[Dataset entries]
=====
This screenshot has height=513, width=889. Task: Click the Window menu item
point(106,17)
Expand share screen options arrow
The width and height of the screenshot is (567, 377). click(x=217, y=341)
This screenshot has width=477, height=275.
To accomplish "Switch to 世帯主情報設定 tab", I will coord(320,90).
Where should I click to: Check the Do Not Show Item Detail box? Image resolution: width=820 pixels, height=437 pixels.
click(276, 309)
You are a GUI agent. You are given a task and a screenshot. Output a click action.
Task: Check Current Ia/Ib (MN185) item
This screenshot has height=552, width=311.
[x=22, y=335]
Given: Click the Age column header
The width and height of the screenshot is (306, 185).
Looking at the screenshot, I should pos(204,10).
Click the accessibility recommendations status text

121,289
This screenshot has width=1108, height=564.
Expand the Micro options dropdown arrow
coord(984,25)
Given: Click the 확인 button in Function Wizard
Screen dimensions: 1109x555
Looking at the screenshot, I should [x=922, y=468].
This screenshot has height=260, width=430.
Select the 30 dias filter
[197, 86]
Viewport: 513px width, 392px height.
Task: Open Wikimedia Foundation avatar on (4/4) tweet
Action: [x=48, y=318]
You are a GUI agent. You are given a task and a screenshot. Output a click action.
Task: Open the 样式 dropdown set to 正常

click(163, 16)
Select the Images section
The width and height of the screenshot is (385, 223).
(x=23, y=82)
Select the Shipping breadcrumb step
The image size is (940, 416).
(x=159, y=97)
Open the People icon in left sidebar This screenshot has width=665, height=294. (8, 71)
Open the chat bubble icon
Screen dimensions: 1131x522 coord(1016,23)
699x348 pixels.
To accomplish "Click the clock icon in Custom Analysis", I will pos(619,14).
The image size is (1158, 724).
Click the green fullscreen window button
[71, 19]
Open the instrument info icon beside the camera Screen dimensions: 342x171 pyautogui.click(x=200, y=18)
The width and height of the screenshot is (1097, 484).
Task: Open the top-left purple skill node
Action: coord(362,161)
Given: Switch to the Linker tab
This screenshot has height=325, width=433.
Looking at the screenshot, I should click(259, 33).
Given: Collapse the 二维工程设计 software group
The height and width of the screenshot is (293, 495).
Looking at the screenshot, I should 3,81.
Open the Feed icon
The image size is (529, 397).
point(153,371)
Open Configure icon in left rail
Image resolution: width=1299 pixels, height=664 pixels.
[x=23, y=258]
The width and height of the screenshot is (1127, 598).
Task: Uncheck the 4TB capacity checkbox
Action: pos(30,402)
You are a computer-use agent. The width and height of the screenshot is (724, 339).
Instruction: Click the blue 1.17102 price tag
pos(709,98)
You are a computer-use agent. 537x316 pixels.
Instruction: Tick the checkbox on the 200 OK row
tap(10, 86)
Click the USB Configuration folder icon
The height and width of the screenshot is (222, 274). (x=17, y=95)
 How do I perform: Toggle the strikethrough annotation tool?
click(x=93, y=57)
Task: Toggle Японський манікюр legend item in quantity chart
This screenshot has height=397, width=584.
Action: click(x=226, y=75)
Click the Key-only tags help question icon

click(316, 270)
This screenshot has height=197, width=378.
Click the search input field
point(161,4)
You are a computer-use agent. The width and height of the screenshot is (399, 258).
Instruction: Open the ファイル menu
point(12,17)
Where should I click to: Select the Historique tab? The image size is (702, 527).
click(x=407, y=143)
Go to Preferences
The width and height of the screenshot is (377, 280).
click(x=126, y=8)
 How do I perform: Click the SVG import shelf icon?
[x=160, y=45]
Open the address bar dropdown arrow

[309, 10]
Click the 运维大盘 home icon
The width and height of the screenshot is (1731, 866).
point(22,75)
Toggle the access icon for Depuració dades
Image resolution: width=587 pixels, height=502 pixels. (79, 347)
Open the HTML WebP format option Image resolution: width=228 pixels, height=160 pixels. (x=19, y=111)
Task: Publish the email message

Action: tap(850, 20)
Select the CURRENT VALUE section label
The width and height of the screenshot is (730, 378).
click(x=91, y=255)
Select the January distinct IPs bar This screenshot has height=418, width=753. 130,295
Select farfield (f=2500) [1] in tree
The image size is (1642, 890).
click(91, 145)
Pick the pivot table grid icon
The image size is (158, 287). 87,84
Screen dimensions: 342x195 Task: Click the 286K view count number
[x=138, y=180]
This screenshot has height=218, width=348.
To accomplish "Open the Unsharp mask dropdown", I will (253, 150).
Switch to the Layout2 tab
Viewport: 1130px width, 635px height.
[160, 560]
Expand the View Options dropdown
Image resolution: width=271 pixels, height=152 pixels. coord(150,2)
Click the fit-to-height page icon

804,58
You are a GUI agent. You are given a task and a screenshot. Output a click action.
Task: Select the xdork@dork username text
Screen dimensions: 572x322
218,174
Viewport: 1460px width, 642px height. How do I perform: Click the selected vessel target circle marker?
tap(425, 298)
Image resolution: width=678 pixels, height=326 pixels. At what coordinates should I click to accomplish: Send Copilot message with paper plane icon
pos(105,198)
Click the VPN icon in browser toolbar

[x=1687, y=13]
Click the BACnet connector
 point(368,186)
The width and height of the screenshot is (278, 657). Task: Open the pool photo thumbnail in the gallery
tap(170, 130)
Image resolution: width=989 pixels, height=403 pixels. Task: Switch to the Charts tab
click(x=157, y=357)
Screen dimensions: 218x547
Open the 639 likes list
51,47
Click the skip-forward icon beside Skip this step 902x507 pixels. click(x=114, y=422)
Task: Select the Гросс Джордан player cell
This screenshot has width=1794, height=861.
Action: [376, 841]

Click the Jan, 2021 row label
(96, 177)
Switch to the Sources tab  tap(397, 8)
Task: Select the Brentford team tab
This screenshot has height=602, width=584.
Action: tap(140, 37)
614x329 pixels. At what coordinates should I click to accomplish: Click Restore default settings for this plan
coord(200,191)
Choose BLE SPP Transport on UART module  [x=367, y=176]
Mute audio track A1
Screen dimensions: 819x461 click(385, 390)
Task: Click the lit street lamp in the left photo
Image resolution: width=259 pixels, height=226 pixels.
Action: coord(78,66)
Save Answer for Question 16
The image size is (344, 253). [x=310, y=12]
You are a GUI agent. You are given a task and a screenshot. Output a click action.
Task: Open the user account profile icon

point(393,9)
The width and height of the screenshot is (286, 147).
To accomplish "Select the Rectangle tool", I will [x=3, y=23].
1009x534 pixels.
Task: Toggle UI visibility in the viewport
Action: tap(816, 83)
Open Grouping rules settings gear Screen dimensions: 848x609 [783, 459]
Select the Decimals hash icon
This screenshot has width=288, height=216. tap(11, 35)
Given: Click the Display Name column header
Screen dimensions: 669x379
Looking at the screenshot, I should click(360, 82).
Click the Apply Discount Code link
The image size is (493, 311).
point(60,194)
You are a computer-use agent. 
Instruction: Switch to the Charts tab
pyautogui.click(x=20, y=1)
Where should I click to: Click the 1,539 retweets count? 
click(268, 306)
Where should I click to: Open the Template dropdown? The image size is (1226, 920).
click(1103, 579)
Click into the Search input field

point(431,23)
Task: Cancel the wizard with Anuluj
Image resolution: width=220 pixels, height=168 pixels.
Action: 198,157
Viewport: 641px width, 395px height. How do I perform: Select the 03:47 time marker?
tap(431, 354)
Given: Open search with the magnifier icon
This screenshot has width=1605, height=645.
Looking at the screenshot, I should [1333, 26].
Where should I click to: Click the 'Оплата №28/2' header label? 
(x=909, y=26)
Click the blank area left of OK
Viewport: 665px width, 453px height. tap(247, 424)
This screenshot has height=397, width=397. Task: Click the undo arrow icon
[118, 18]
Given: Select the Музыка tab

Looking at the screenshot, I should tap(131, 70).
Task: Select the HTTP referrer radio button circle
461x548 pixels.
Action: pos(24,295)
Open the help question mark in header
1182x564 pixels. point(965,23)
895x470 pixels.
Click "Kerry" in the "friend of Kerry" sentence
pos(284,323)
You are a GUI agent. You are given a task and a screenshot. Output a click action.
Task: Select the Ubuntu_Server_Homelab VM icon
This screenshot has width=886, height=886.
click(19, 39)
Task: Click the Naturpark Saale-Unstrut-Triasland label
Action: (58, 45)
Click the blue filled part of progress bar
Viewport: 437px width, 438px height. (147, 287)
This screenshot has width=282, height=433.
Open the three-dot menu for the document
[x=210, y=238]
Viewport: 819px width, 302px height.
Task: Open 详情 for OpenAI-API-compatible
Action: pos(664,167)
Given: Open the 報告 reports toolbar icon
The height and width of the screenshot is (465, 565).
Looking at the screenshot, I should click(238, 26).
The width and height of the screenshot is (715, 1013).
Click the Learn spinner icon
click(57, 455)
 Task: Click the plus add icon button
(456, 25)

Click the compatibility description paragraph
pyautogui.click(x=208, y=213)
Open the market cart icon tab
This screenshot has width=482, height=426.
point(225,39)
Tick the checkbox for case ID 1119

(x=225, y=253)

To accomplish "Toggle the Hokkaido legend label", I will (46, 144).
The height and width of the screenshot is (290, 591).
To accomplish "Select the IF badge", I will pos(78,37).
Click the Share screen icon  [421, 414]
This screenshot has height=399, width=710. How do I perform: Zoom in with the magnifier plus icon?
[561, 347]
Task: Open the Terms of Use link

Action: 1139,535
=====
Exercise instructions.
Only one stretch of the entries above is wanted: the lines from the one containing "Instruction: Click the blue 1.17102 price tag" through the one containing "Task: Toggle Японський". Please reproduce it exactly.

Reply to the task.
Instruction: Click the blue 1.17102 price tag
pos(709,98)
You are a computer-use agent. 537x316 pixels.
Instruction: Tick the checkbox on the 200 OK row
tap(10, 86)
Click the USB Configuration folder icon
The height and width of the screenshot is (222, 274). (x=17, y=95)
 How do I perform: Toggle the strikethrough annotation tool?
click(x=93, y=57)
Task: Toggle Японський манікюр legend item in quantity chart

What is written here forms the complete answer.